SUPPLIED INFORMATION:
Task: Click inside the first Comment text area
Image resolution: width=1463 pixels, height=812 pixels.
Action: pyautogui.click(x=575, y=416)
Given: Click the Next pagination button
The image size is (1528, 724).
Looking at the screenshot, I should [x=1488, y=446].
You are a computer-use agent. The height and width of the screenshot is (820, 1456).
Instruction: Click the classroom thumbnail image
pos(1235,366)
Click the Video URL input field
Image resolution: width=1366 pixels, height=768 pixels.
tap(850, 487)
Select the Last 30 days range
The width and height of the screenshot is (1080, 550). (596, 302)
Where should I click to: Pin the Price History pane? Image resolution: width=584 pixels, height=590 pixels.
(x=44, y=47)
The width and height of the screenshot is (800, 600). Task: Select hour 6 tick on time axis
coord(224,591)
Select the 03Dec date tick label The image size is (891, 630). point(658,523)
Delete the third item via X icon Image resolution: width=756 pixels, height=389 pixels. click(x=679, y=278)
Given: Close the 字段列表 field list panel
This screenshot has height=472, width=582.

HOW TO COMPLETE THIS TASK: From the line holding "Given: Close the 字段列表 field list panel" down to the final line above, copy each line exactly, and leave out everything before it.

SOLUTION BELOW:
Given: Close the 字段列表 field list panel
This screenshot has height=472, width=582.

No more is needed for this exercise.